Noch ne neue Partei?

Der Artikel “Hessische SPD-Rebellen – Neue Partei nach der Bundestagswahl?” berichtet, dass die vier hessischen SPD-Abgeordneten, die Andrea Ypsilanti nicht mit den Stimmen der Linken zur Ministerpräsidentin wählen wollten, Jürgen Walter, Carmen Everts, Silke Tesch und Dagmar Metzger sowie der ehemalige Wirtschaftsminister  und jetzt u.a. für die Energiewirtschaft und Leiharbeitsfirmen (deren Liberalisierung er umgesetzt hatte) tätige Wolfgang Clement nach der Bundestagswahl eine eigene Partei gründen wollen, die sich als “sozialliberal” bezeichnen wolle.

UPDATE: Wolfgang Clement will sich derzeit nicht an einer Parteineugründung beteiligen. Fest im Boot wären vorerst wohl nur Walter und Everts.
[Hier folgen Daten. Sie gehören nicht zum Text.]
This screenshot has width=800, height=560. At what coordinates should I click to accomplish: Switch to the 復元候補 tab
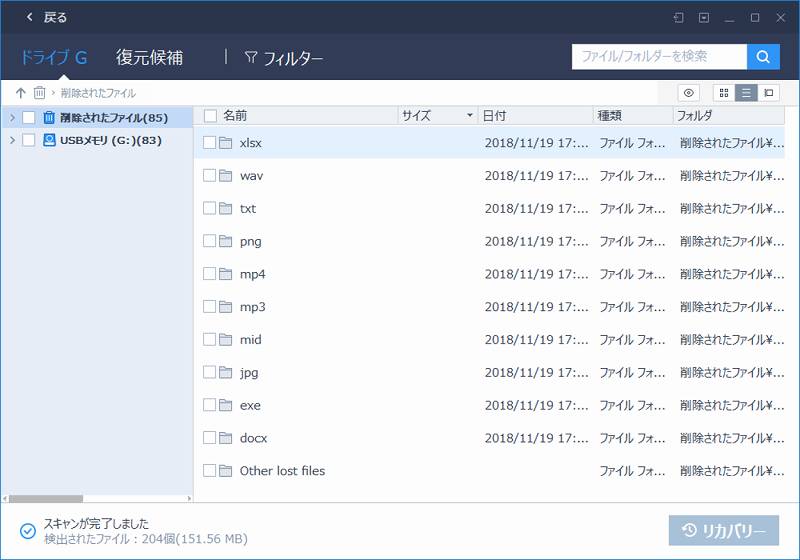click(x=149, y=58)
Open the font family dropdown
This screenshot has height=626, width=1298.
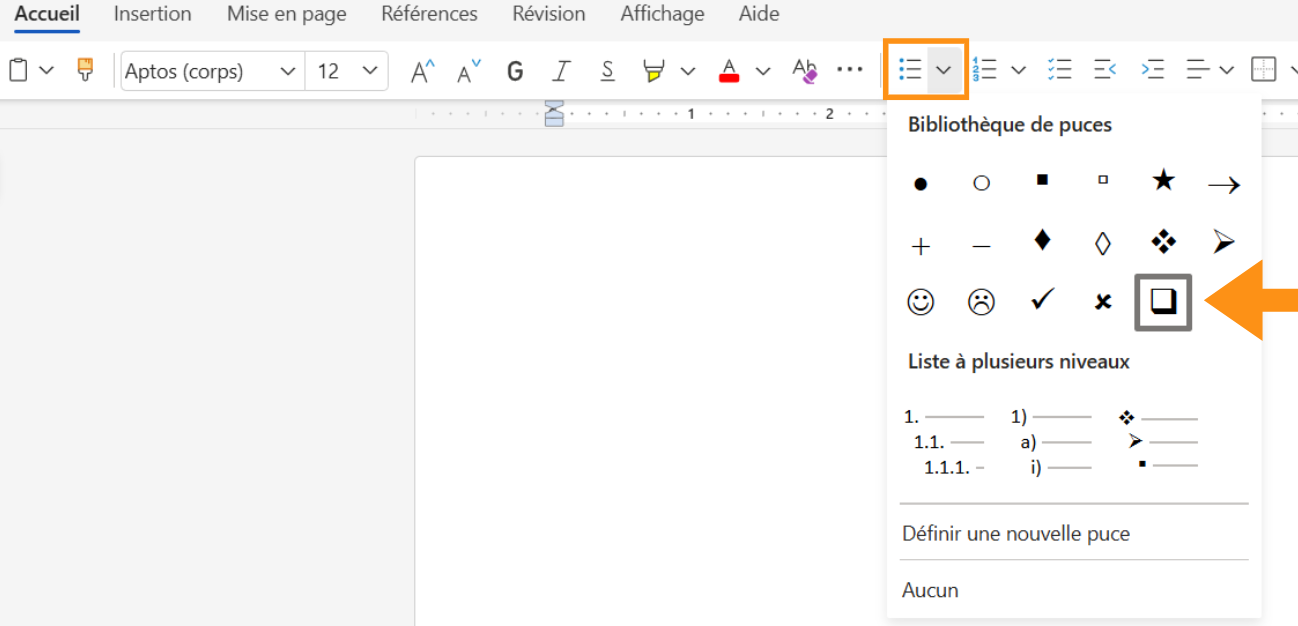tap(288, 70)
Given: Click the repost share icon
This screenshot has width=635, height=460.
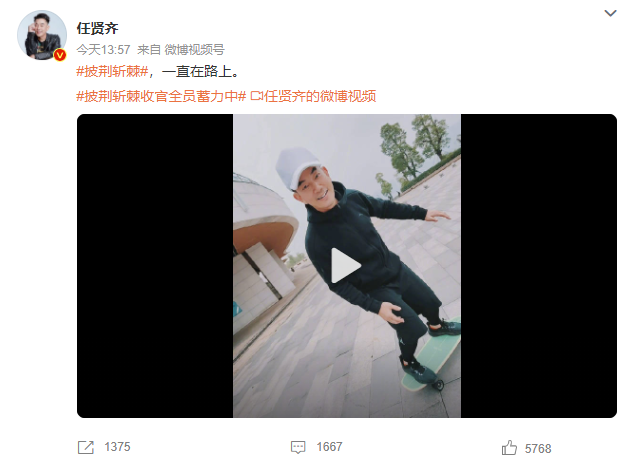Looking at the screenshot, I should [85, 447].
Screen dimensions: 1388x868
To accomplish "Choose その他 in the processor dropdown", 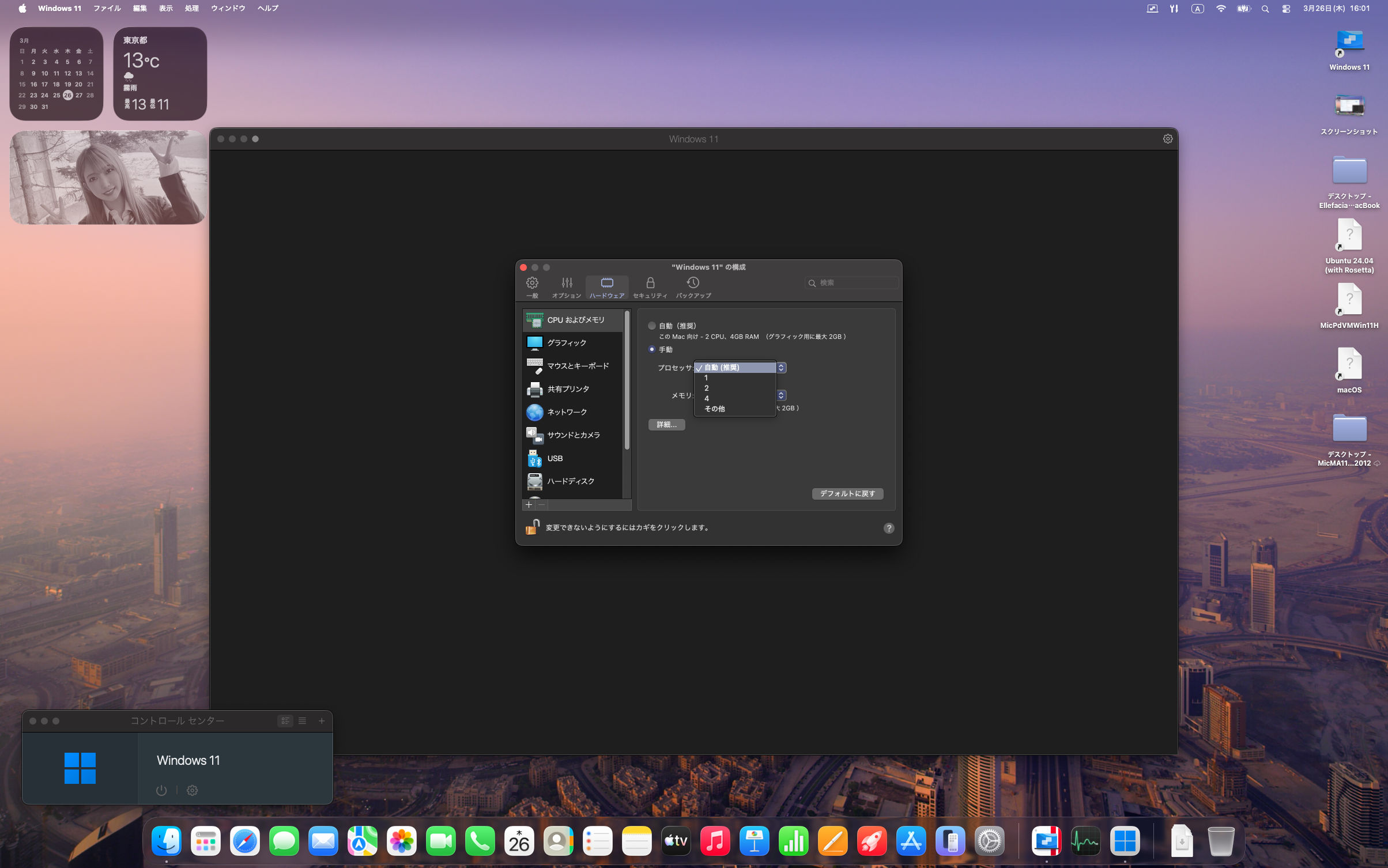I will [x=714, y=409].
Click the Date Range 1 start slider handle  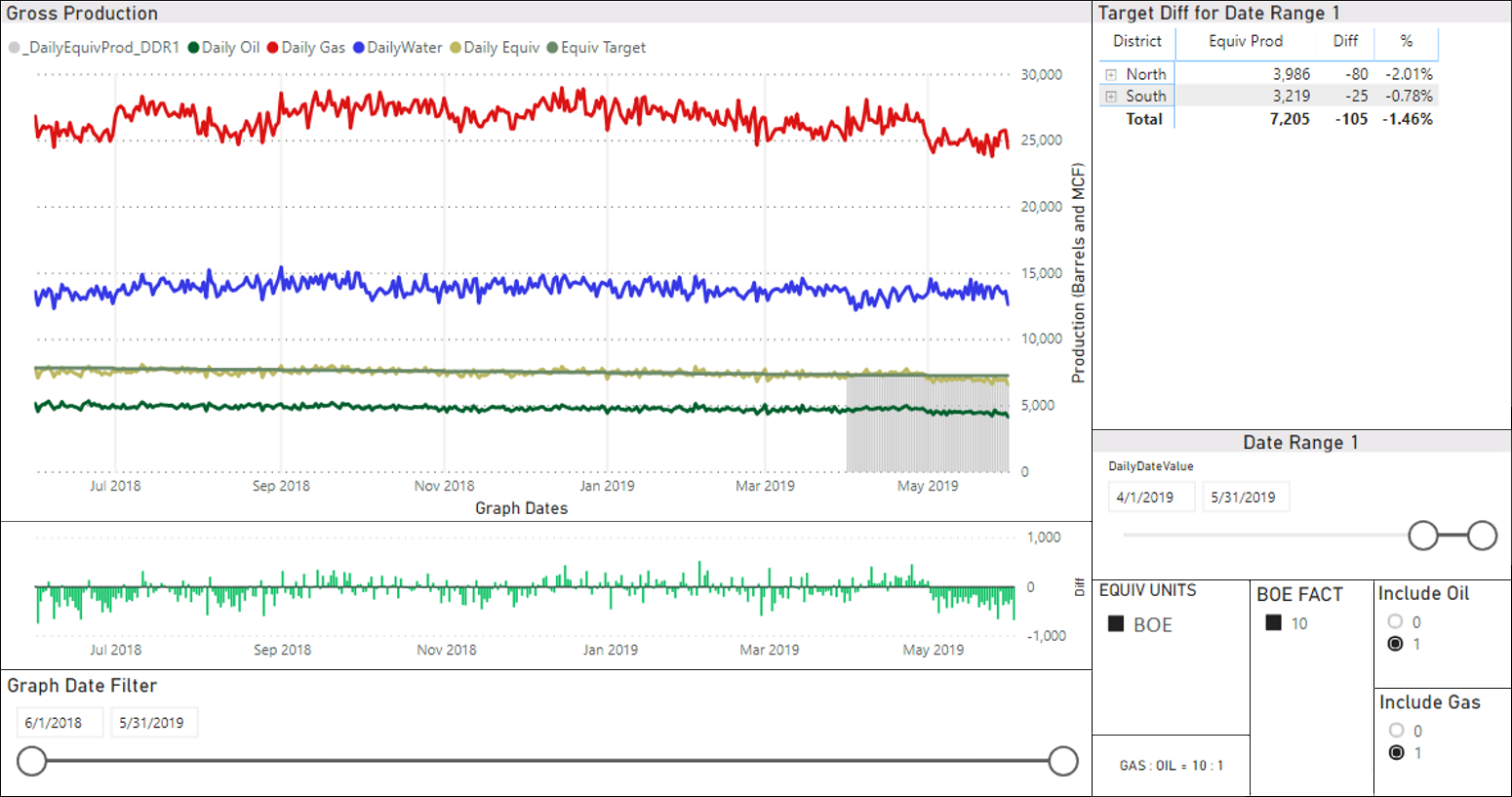1423,535
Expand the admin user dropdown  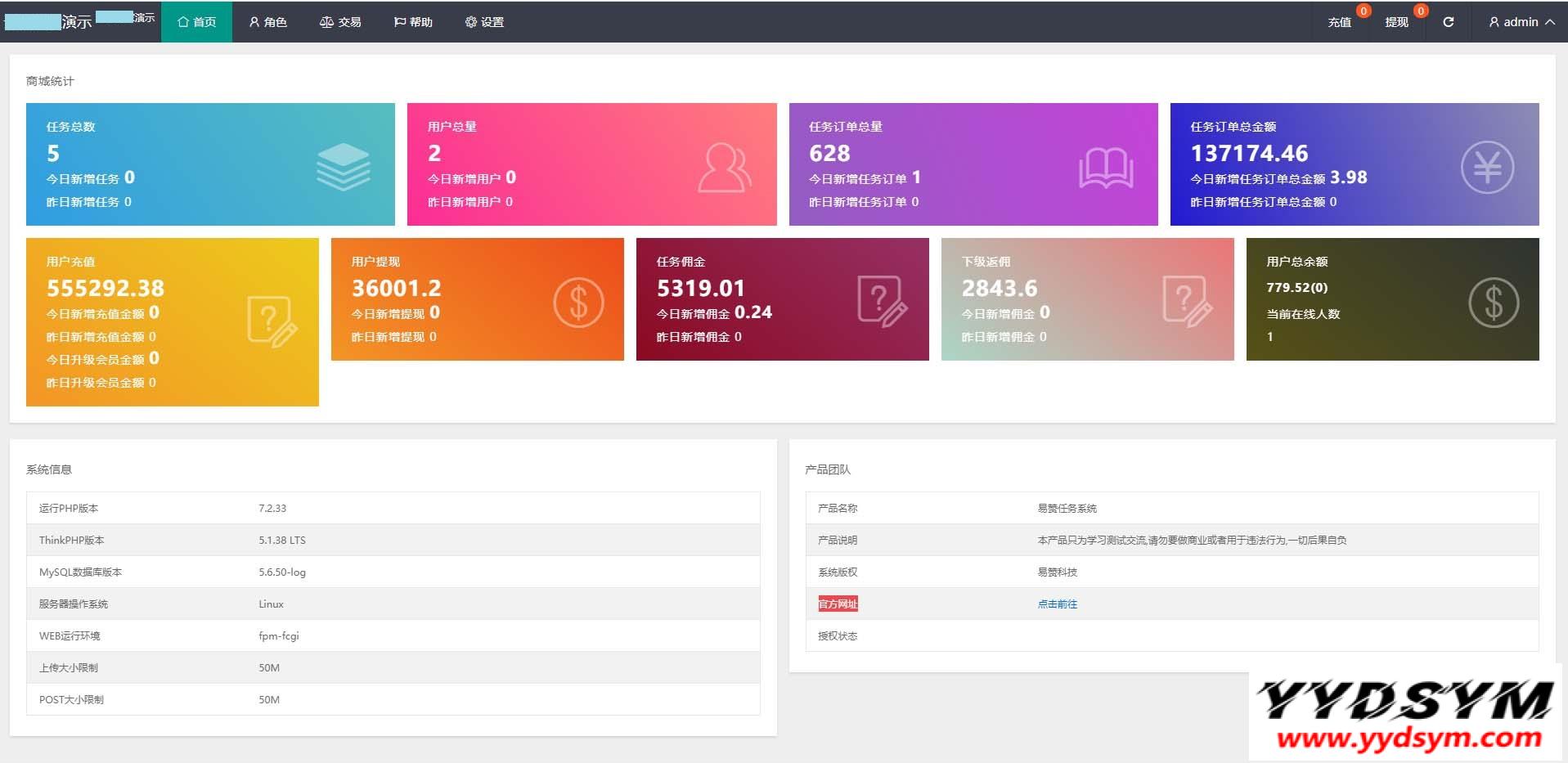click(1521, 22)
UPDATE: In der Springer-Presse dementiert Walter, eine neue Partei gründen zu wollen. Everts will sich nicht äußern.

Ne neue Partei? Nur zu!! Ich gabe sowieso nie verstanden, was die je in der SPD gewollt haben. Findet ruhig mal enttäuschte SPD-Wähler, die enttäuscht sind, weil ihnen die SPD nicht wirtschaftsliberal genug ist!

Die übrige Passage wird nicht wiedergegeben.